L’UDIENZA GENERALE, 17.12.2008
Cari fratelli e
sorelle!
Iniziano proprio oggi i giorni dell’Avvento che ci
preparano immediatamente al Natale
del Signore: siamo nella Novena di Natale che in tante comunità
cristiane viene celebrata con liturgie ricche di testi biblici, tutti orientati
ad alimentare l’attesa per la nascita del Salvatore. La Chiesa intera in effetti
concentra il suo sguardo di fede verso questa festa ormai vicina
predisponendosi, come ogni anno, ad unirsi al cantico gioioso degli angeli, che
nel cuore della notte annunzieranno ai pastori l’evento straordinario della
nascita del Redentore, invitandoli a recarsi nella grotta di Betlemme. Là giace
l’Emmanuele, il Creatore fattosi creatura, avvolto in fasce e adagiato in una
povera mangiatoia (cfr Lc 2,13-14).
Per il clima che lo
contraddistingue, il Natale è una festa universale. Anche chi non si professa
credente, infatti, può percepire in questa annuale ricorrenza cristiana qualcosa
di straordinario e di trascendente, qualcosa di intimo che parla al cuore. E’ la
festa che canta il dono della vita. La nascita di un bambino dovrebbe essere
sempre un evento che reca gioia; l’abbraccio di un neonato suscita normalmente
sentimenti di attenzione e di premura, di commozione e di tenerezza.
Il Natale è l’incontro con un neonato che vagisce in una misera grotta.
Contemplandolo nel presepe come non pensare ai tanti bambini che ancora oggi
vengono alla luce in una grande povertà, in molte regioni del mondo? Come non
pensare ai neonati non accolti e rifiutati, a quelli che non riescono a
sopravvivere per carenza di cure e di attenzioni? Come non pensare anche alle
famiglie che vorrebbero la gioia di un figlio e non vedono colmata questa loro
attesa? Sotto la spinta di un consumismo edonista, purtroppo, il Natale rischia
di perdere il suo significato spirituale per ridursi a mera occasione
commerciale di acquisti e scambi di doni! In verità, però, le difficoltà, le
incertezze e la stessa crisi economica che in questi mesi stanno vivendo
tantissime famiglie, e che tocca l’intera l’umanità, possono essere uno stimolo
a riscoprire il calore della semplicità, dell’amicizia e della solidarietà,
valori tipici del Natale.

[Dati di puntamento sul bersaglio]
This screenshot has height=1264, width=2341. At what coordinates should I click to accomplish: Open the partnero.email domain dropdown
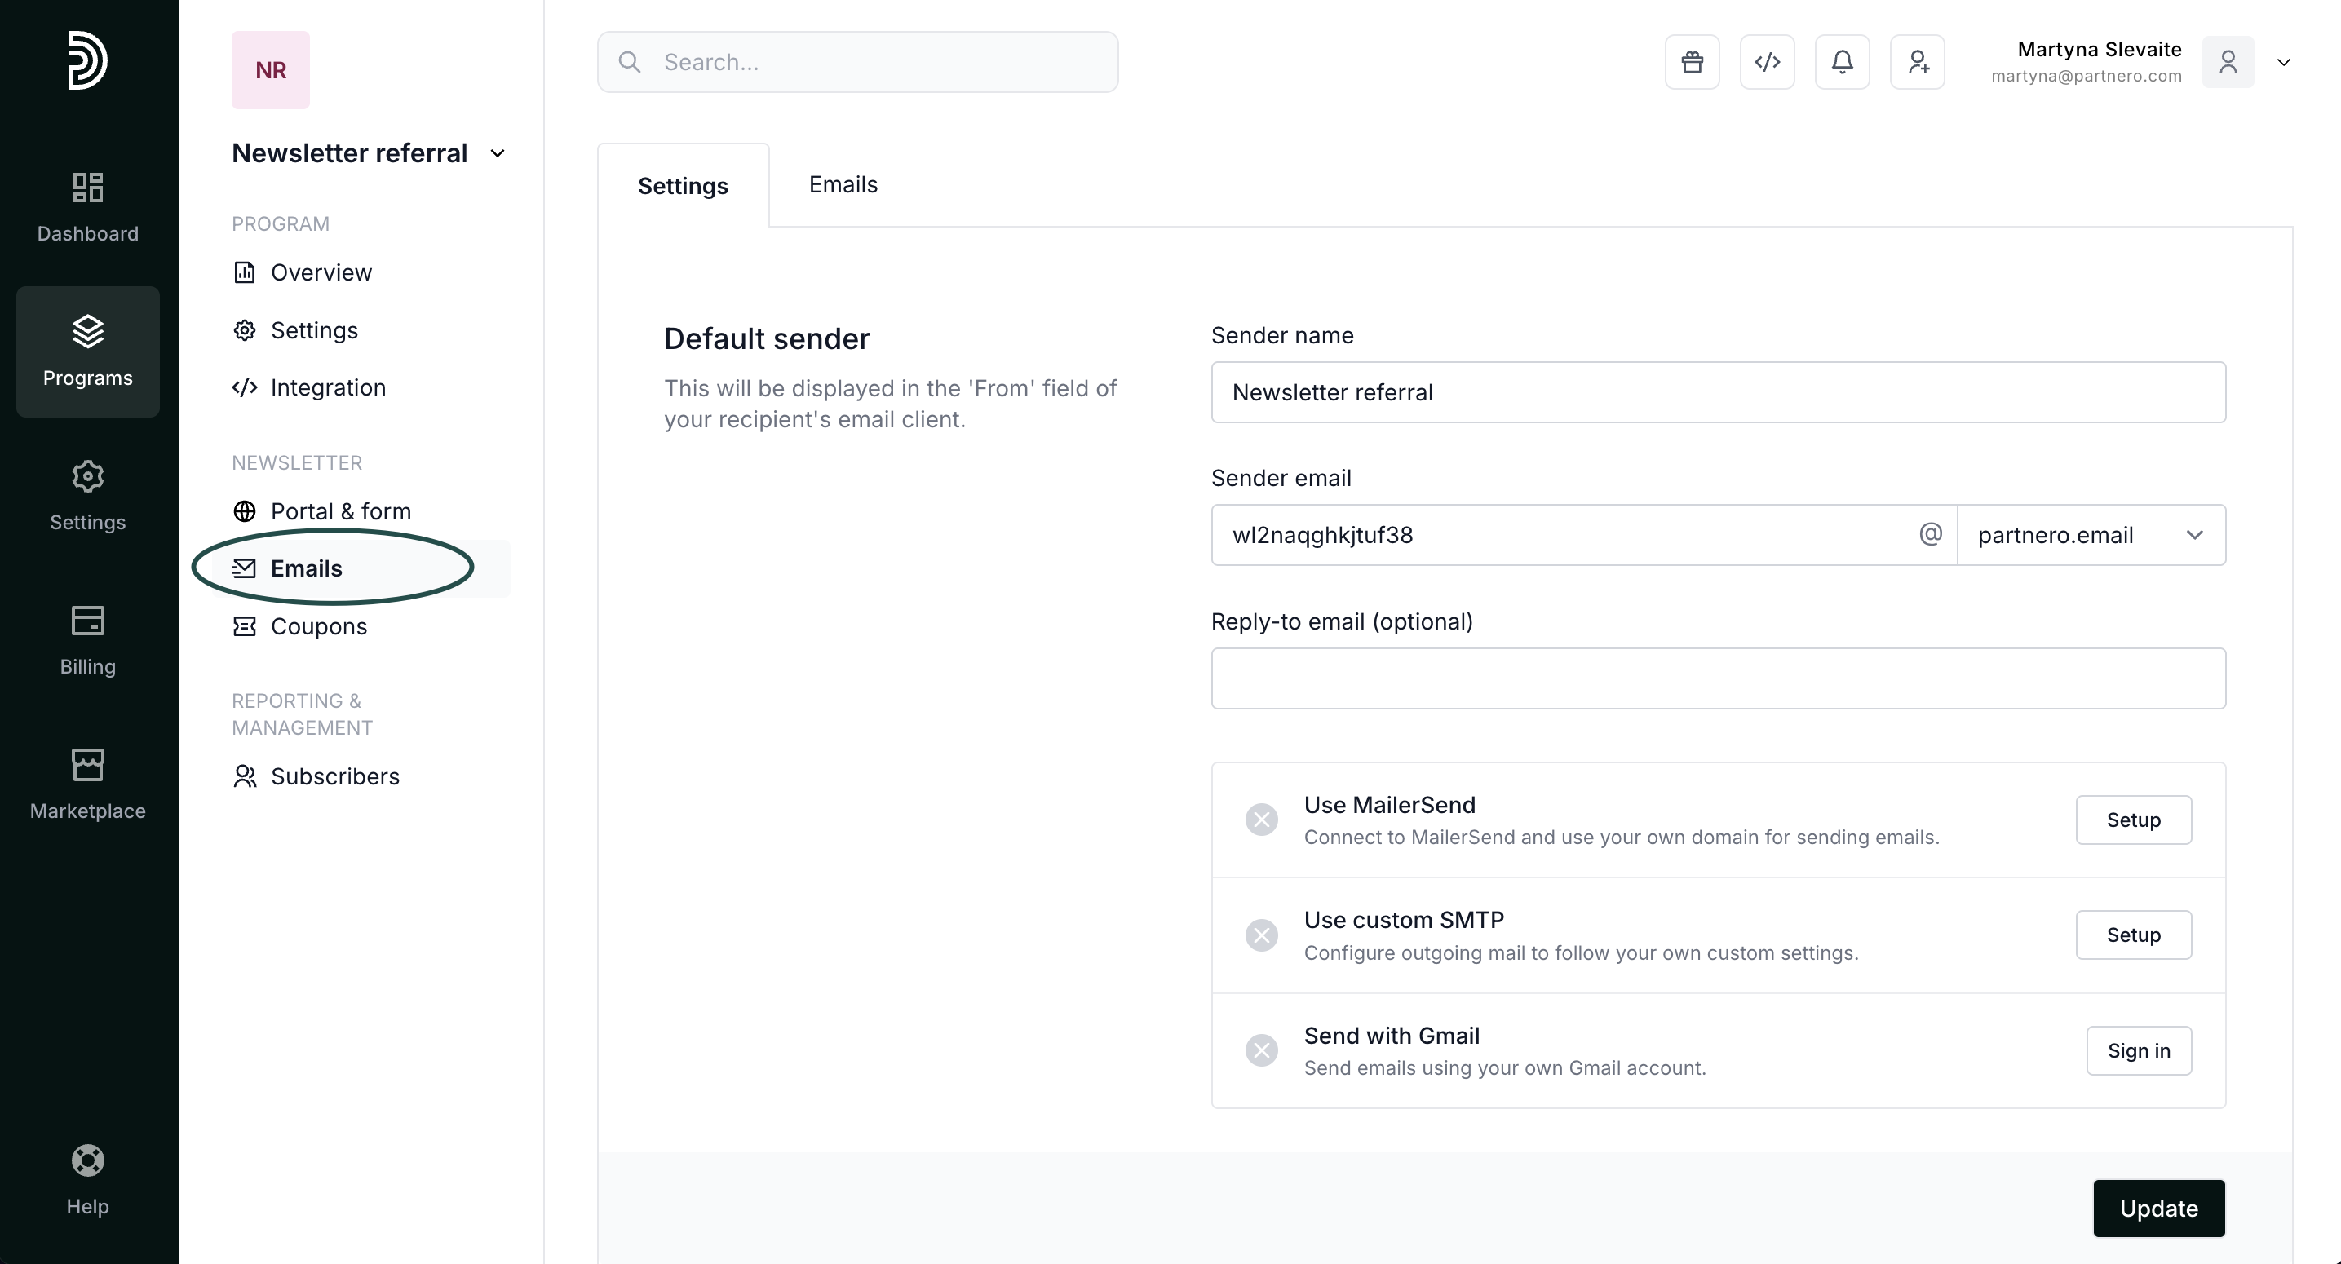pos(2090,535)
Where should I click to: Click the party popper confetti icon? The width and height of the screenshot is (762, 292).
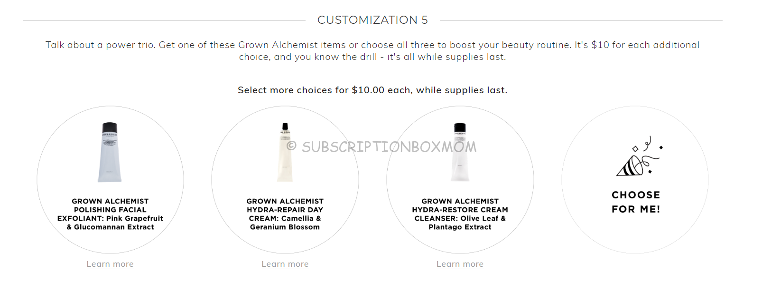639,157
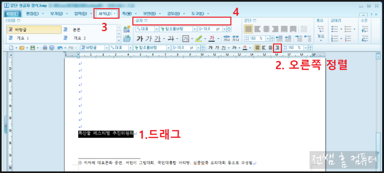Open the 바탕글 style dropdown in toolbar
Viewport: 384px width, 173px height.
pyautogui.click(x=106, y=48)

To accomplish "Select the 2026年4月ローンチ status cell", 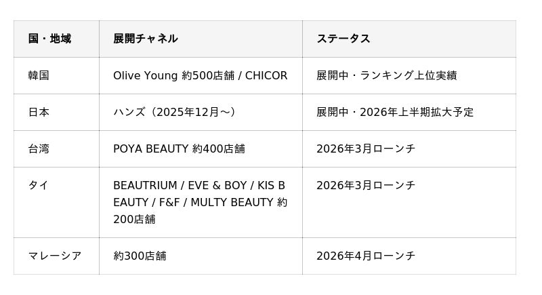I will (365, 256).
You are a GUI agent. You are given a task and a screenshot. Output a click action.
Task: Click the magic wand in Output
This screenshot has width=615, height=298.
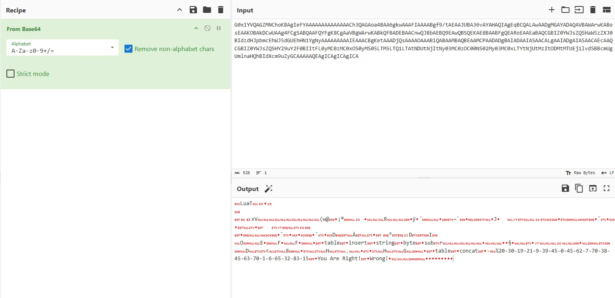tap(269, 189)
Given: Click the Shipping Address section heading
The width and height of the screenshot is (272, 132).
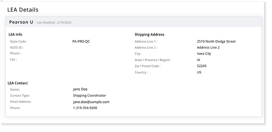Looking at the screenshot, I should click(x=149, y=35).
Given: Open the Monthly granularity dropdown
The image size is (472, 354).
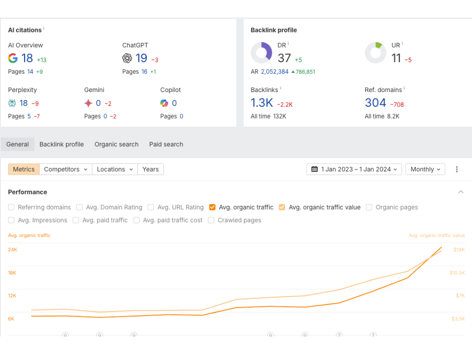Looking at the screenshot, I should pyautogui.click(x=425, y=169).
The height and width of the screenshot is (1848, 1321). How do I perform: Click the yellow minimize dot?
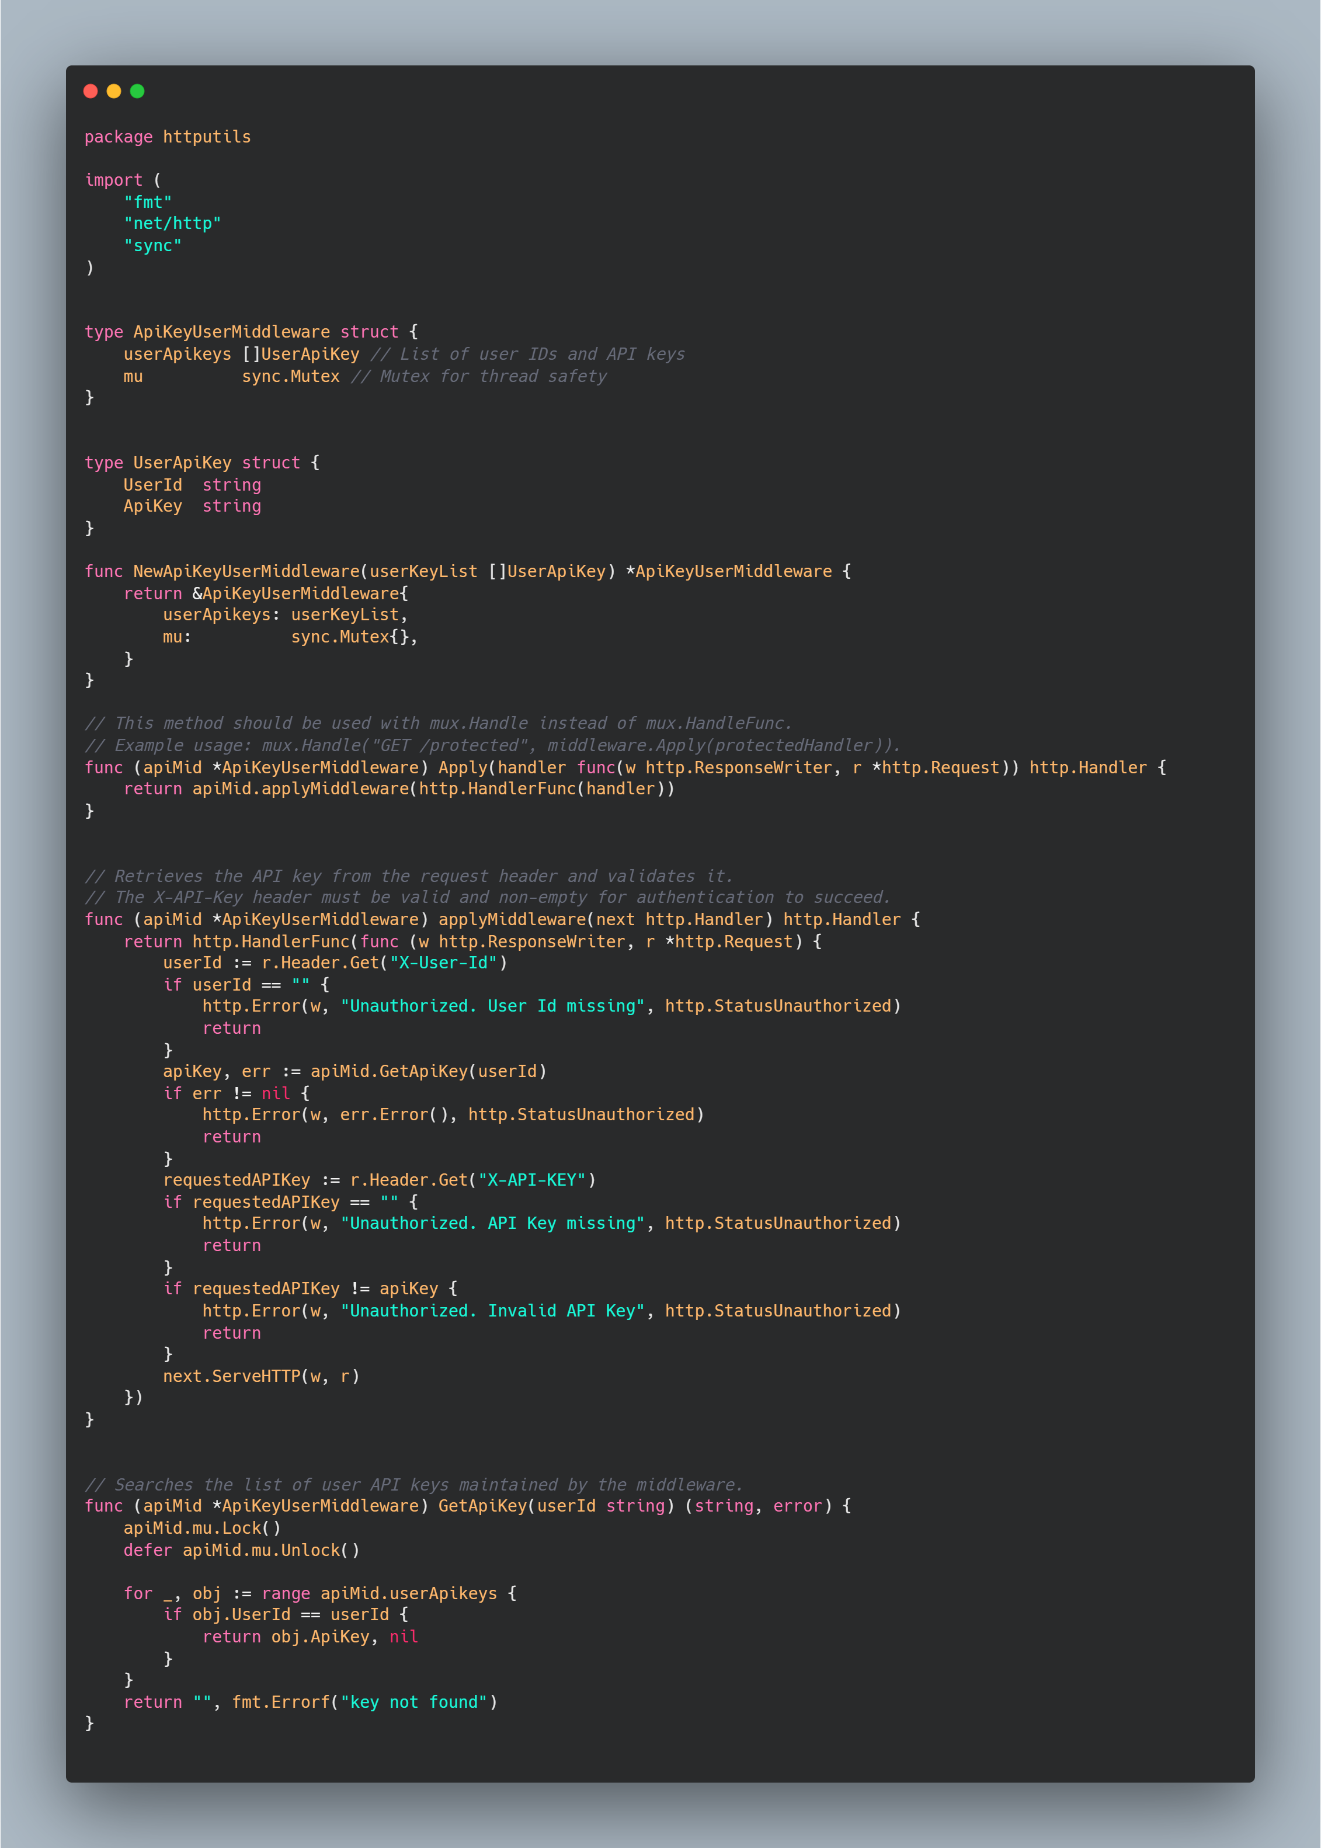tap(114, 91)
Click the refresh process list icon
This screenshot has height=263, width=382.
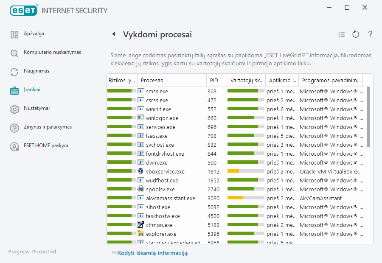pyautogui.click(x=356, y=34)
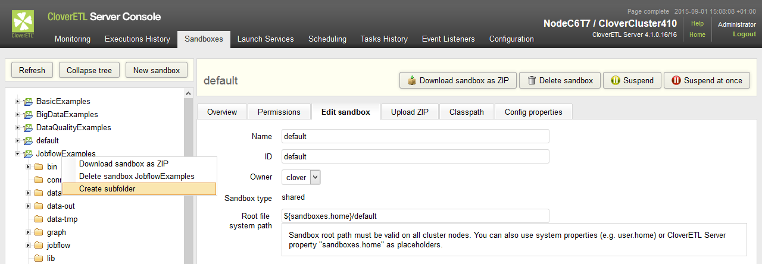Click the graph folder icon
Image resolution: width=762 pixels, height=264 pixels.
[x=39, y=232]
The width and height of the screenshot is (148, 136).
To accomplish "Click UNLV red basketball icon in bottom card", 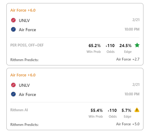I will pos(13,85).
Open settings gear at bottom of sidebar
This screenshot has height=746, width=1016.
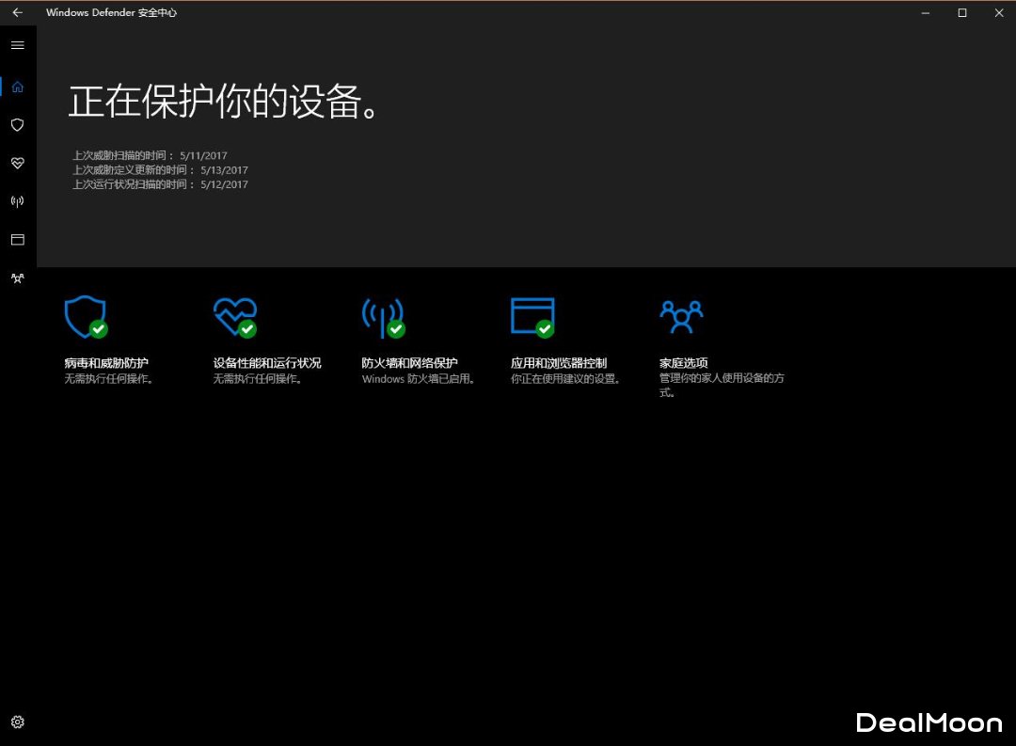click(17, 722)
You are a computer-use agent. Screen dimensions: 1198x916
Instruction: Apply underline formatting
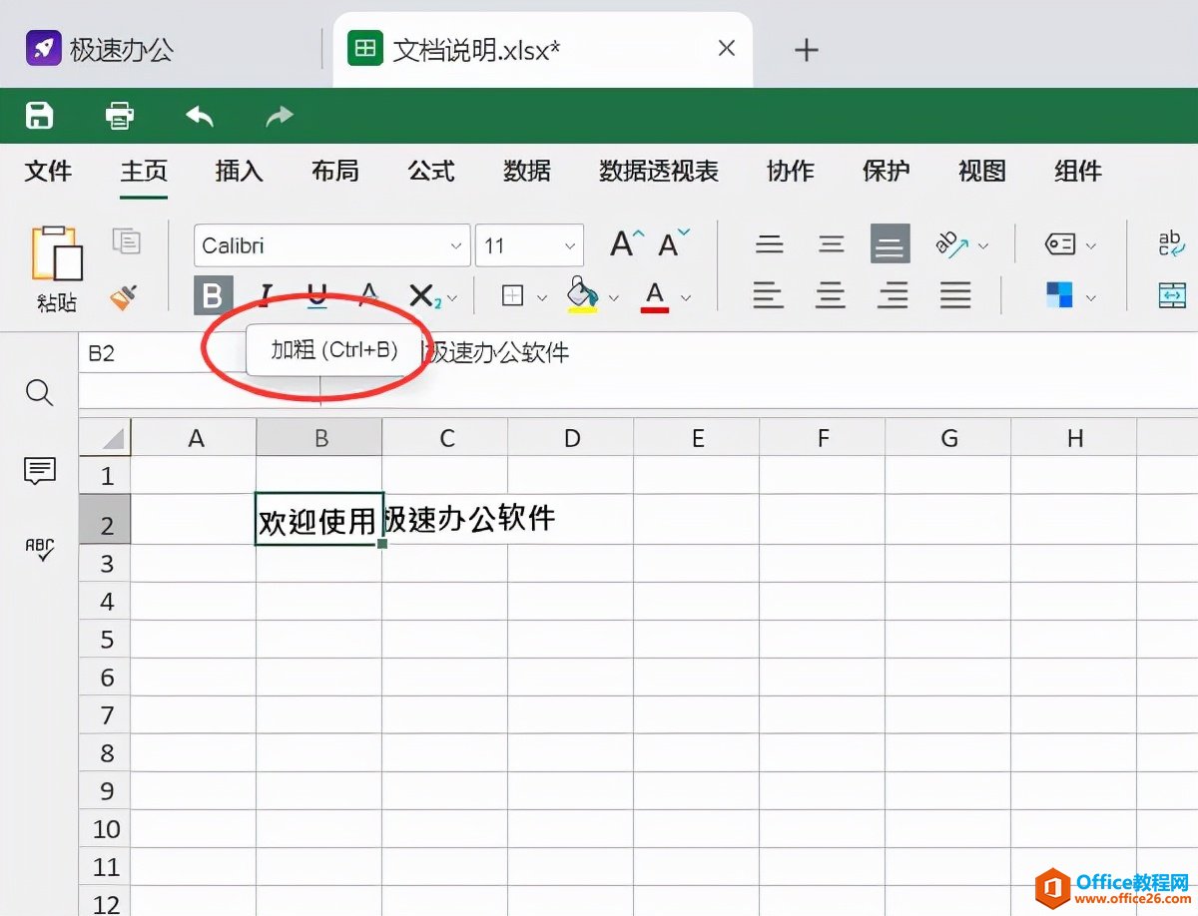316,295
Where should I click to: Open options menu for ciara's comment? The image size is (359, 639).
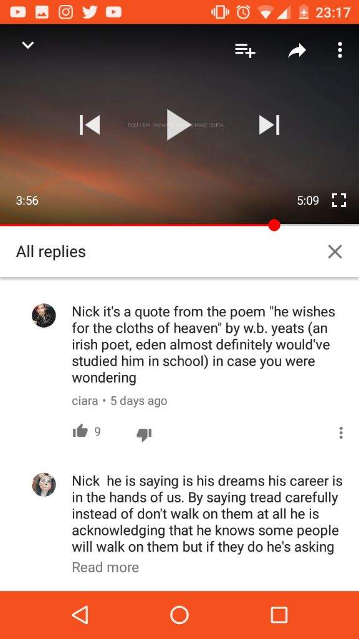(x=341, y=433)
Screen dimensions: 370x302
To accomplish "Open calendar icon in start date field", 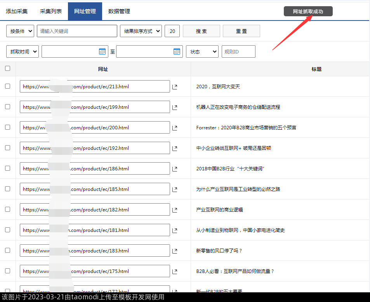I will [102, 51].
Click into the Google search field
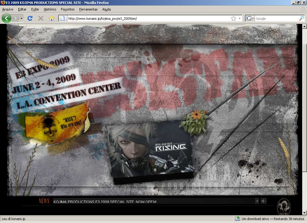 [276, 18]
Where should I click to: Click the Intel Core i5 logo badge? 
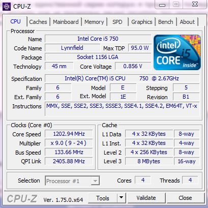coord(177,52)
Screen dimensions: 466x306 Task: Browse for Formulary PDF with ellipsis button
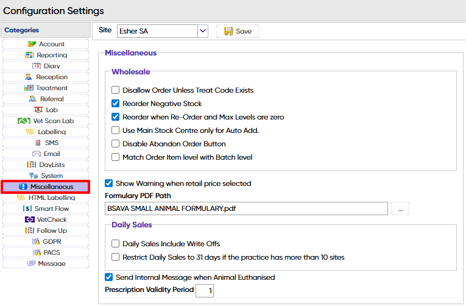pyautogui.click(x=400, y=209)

## Richieste
(a) Riporta come tabella Markdown, con le colonne «Indice» e «Voce», tutte le righe dei dati di puntamento dalla riga che contiene "The height and" giù fino a quella che contiene "tap(114, 91)", entrambe incluse e senza le righe vuote. Lascia fuori le immagini dalla risposta.
(b) Scrivi come prosegue il testo dell'udienza generale sul Natale, a partire dall'ultima frase riportata.

## Risposte ai compiti
(a)
| Indice | Voce |
|---|---|
| 1 | The height and width of the screenshot is (1848, 1321). How do I perform: Click the yellow minimize dot? |
| 2 | tap(114, 91) |

(b)
Spogliato delle incrostazioni
consumistiche e materialistiche, il Natale può diventare così un’occasione per
accogliere, come regalo personale, il messaggio di speranza che promana dal
mistero della nascita di Cristo.
Tutto questo però non
basta per cogliere nella sua pienezza il valore della festa alla quale ci stiamo
preparando. Noi sappiamo che essa celebra l’avvenimento centrale della storia:
l’Incarnazione del Verbo divino per la redenzione dell’umanità. San Leone
Magno, in una delle sue numerose omelie natalizie, così esclama:
«Esultiamo nel Signore, o miei cari, ed apriamo il nostro cuore alla gioia più
pura. Perché è spuntato il giorno che per noi significa la nuova redenzione,
l’antica preparazione, la felicità eterna. Si rinnova infatti per noi nel
ricorrente ciclo annuale l’alto mistero della nostra salvezza, che, promesso,
all’inizio e accordato alla fine dei tempi, è destinato a durare senza fine»
(Homilia XXII).
Su questa verità fondamentale ritorna più volte san
Paolo nelle sue lettere.
Ai
Galati, ad esempio, scrive: «Quando venne la pienezza del
tempo, Dio mandò il suo Figlio, nato da donna, nato sotto la Legge…perché
ricevessimo l’adozione a figli» (4,4).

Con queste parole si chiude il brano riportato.